There have been some incredible moments at General Assembly when something happened and the Spirit seemed to break in for a moment past the motions and amendments, between the cracks in Roberts’ Rules of Order.
When Rev. Dr. Clyde Ervine stood up at the 2012 assembly and made a plea for the denomination to focus on congregations, “the basic, fundamental fabric of our denomination” which “we too often assume … will always be there,” it was a powerful moment. Commissioners applauded. One asked that the whole speech be recorded in the minutes. And Ervine’s plea has been mentioned at each assembly since.

But for each Spirit – filled moment that has made people sit up straighter, there have been many hours spent nitpicking motions and doing routine business. And I must admit, it’s frustrating.

At an assembly it’s easy to become focused on the minutiae of motions and amendments and lose sight of the bigger picture. Who are we really doing this stuff for? Whose life will be impacted by the reports and recommendations that fill 400 pages each year? What effect will it have on the future?

There were times when it felt like we were going in circles. The 2011 assembly thought we needed to have a clear vision for the future before we could address issues like national restructuring, so it asked the Assembly Council to “discern, define and articulate the vision” of the denomination. The council did a national survey, put together a mission and vision statement and brought it to the 2012 assembly. That assembly referred it back because the statements were too general. The council tried again. It presented a new vision to this year’s gathering and, after a flurry of amendments and discussions, (and after years of time and effort) the assembly ended up defeating the recommendation entirely. Apparently it wasn’t that important for the church to have a new vision statement after all.

Yet during those discussions, both at Assembly Council and at assembly, it seemed so important to people that we get these statements right. If only we could find the right words and put them in the right order, if we could perfectly articulate who we are, then somehow we would know what we should do and where we should go. It was easy to get wrapped up in the process and the details. And it was easier to talk about the wording of a statement than to have a frank discussion about the future.

Although General Assembly is a great way to gather people from across the country, its format makes it primarily reactionary and detail – oriented rather than proactive and big – picture. It’s structured to deal efficiently with reports and recommendations from its committees (many of which are responding to a request or overture from a session, presbytery or synod), and to allow orderly discussions of those matters. It’s not set up to explore big questions, or nurture creativity, or think intentionally about the future.

This year the vision statement was rejected, but another motion in essence replaced it. It wasn’t painstakingly crafted by a committee, but came from a commissioner, Rev. Sean Howard, who wanted to echo the sentiments Ervine expressed in 2012. It declared congregations to be a critical priority for the denomination, and called for that priority to be woven into the work of all national agencies, committees and staff. (You can read it on page 49.)

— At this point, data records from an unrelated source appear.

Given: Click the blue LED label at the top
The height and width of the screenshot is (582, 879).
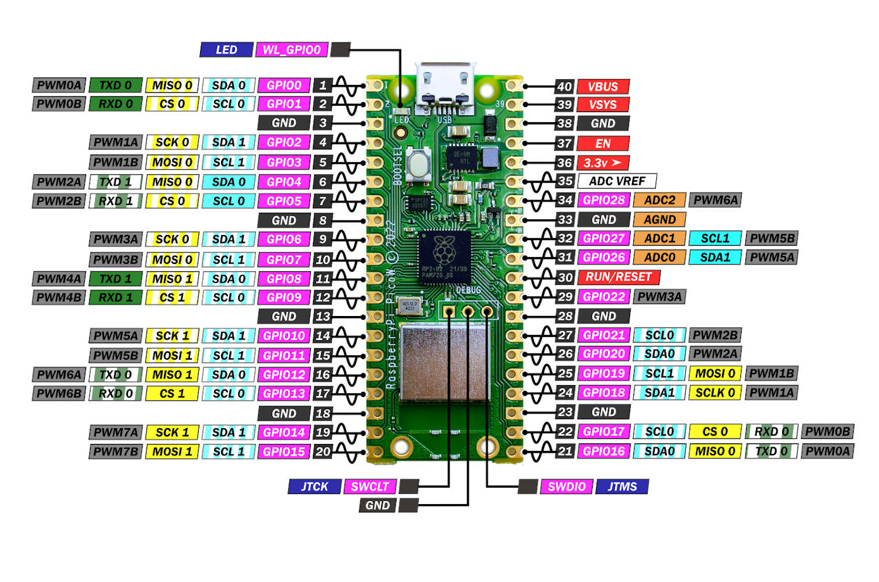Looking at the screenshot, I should pyautogui.click(x=226, y=49).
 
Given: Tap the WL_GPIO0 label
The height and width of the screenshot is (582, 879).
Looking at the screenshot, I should pyautogui.click(x=291, y=49).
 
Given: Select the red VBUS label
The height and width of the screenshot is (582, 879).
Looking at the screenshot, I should pyautogui.click(x=603, y=87).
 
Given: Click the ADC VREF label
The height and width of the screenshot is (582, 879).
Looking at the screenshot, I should pyautogui.click(x=617, y=181).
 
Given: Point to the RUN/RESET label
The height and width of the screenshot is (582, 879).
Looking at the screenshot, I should pyautogui.click(x=618, y=277).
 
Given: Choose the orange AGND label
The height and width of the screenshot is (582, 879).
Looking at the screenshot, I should pyautogui.click(x=659, y=220).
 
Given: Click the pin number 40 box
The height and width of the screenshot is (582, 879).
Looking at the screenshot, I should pyautogui.click(x=564, y=87).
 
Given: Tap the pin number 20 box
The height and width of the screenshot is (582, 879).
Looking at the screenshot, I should pyautogui.click(x=323, y=452).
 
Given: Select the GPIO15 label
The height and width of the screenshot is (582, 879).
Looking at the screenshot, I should pyautogui.click(x=284, y=452).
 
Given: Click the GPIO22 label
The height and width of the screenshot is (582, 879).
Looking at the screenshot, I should pyautogui.click(x=604, y=296).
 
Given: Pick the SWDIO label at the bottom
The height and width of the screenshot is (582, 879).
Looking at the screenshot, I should pyautogui.click(x=566, y=486).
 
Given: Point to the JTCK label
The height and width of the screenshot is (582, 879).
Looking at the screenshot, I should pyautogui.click(x=314, y=486).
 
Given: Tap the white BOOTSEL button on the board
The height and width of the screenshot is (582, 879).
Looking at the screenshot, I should pyautogui.click(x=418, y=165).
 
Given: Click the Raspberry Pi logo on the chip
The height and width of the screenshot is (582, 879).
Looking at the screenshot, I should pyautogui.click(x=445, y=248).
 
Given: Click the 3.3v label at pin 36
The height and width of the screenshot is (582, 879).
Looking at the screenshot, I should pyautogui.click(x=603, y=163).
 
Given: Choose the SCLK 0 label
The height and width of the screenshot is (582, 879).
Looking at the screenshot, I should pyautogui.click(x=715, y=393).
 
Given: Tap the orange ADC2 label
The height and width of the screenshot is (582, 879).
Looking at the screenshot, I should pyautogui.click(x=659, y=200).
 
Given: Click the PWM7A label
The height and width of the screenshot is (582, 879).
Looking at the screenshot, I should pyautogui.click(x=115, y=433).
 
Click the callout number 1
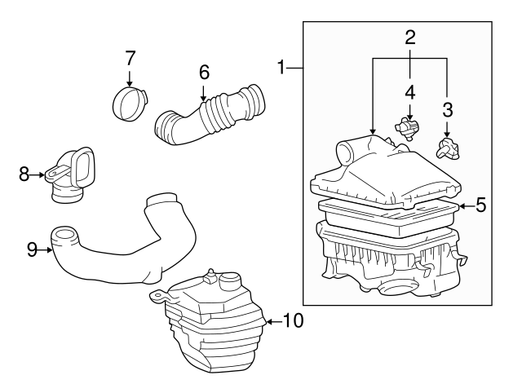point(282,68)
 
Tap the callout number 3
point(447,108)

I kept thinking back to something Rev. Dr. Rick Horst said to me when he was Moderator of the 2011 General Assembly. He said we tend to think of the Presbyterian Church in Canada as a ship. But it’s not a ship; it’s a flotilla. And you turn a flotilla around one boat at a time.

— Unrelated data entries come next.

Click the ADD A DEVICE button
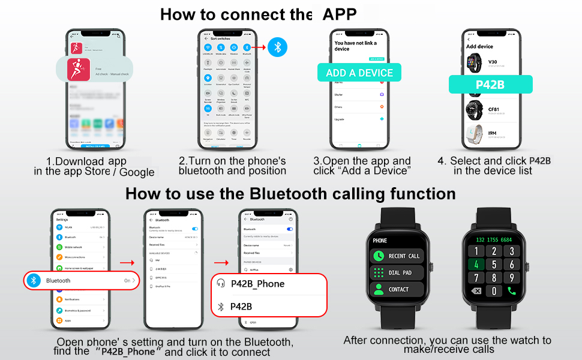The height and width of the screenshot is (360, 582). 359,73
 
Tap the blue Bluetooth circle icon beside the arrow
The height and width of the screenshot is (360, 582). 277,47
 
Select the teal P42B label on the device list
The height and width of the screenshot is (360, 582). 490,85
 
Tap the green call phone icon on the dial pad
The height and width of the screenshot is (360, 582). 512,291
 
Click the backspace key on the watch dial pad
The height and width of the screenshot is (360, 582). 476,291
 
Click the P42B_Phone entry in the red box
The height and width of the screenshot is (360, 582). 257,284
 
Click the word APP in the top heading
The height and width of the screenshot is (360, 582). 340,14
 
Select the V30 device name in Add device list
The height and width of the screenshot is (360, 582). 493,61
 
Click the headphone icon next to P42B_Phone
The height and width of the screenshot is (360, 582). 221,284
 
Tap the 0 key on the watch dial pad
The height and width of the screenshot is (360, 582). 494,291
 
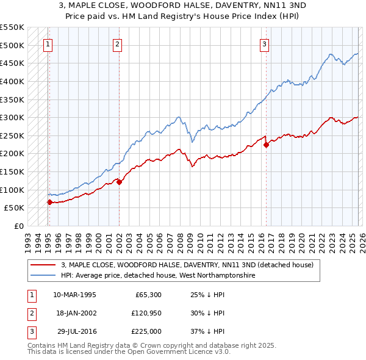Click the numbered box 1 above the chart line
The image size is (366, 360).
[x=48, y=43]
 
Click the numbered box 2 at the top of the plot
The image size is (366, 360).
[x=117, y=43]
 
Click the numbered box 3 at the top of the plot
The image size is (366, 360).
[x=264, y=43]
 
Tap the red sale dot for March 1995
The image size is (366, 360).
[x=49, y=202]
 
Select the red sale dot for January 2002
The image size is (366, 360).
[x=119, y=182]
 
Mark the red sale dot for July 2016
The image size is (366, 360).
[x=266, y=145]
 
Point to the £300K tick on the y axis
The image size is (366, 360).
[x=12, y=117]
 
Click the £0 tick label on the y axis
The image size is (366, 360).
[x=18, y=226]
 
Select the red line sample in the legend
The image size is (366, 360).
[x=44, y=265]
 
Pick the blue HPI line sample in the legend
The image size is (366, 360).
[x=44, y=276]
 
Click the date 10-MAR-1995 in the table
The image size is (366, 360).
[x=74, y=294]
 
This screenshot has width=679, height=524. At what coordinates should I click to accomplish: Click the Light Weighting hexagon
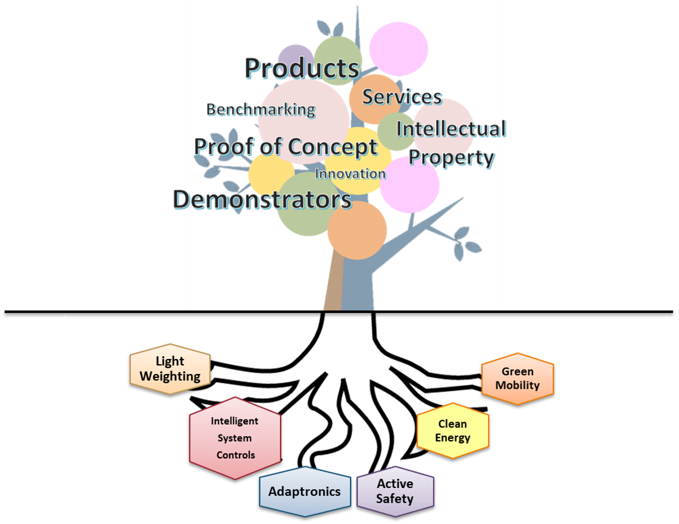pyautogui.click(x=170, y=369)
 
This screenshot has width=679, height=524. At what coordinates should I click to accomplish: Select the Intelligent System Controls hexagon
pyautogui.click(x=235, y=438)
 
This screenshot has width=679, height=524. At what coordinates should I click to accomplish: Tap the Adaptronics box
pyautogui.click(x=304, y=491)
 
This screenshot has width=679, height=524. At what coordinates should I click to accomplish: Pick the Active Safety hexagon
pyautogui.click(x=395, y=491)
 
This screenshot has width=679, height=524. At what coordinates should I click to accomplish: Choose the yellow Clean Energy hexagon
pyautogui.click(x=453, y=431)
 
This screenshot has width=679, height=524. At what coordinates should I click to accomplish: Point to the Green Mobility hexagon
pyautogui.click(x=517, y=378)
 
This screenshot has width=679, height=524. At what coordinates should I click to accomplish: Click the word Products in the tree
pyautogui.click(x=302, y=68)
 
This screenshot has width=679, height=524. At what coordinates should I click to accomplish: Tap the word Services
pyautogui.click(x=402, y=97)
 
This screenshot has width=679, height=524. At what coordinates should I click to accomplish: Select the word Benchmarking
pyautogui.click(x=261, y=110)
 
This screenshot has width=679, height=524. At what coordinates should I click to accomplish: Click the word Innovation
pyautogui.click(x=350, y=174)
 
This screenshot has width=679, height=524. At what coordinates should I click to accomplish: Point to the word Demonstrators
pyautogui.click(x=262, y=200)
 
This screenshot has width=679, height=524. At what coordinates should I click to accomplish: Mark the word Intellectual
pyautogui.click(x=451, y=129)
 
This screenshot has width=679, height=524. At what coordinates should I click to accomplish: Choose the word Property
pyautogui.click(x=452, y=158)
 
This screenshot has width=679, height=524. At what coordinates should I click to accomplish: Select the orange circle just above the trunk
pyautogui.click(x=357, y=231)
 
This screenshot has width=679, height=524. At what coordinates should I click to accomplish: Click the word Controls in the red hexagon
pyautogui.click(x=235, y=455)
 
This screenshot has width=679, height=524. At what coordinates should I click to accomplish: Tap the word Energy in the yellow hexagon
pyautogui.click(x=453, y=438)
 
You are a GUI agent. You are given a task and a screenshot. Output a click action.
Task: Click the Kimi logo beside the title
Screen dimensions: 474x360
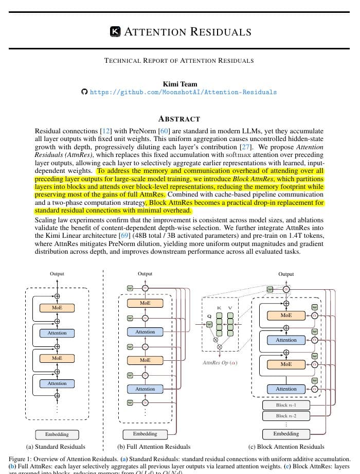(116, 32)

Most Presbyterians are not elders or ministers. They will never attend (and, to be honest, may never care about) a General Assembly, and probably won’t set foot in a presbytery meeting. They’re not going to pick up a copy of the Acts and Proceedings for a little summer reading. The work of assembly is an important piece in the machinery of the denomination, but much of what it does will never touch their lives.
We’re all part of this changing church. And it is changing whether we like it or not. What churches and assemblies do—and what they leave undone—will be handed on to the next generation of church leaders. So let’s figure out what we’re doing and who we’re doing it for.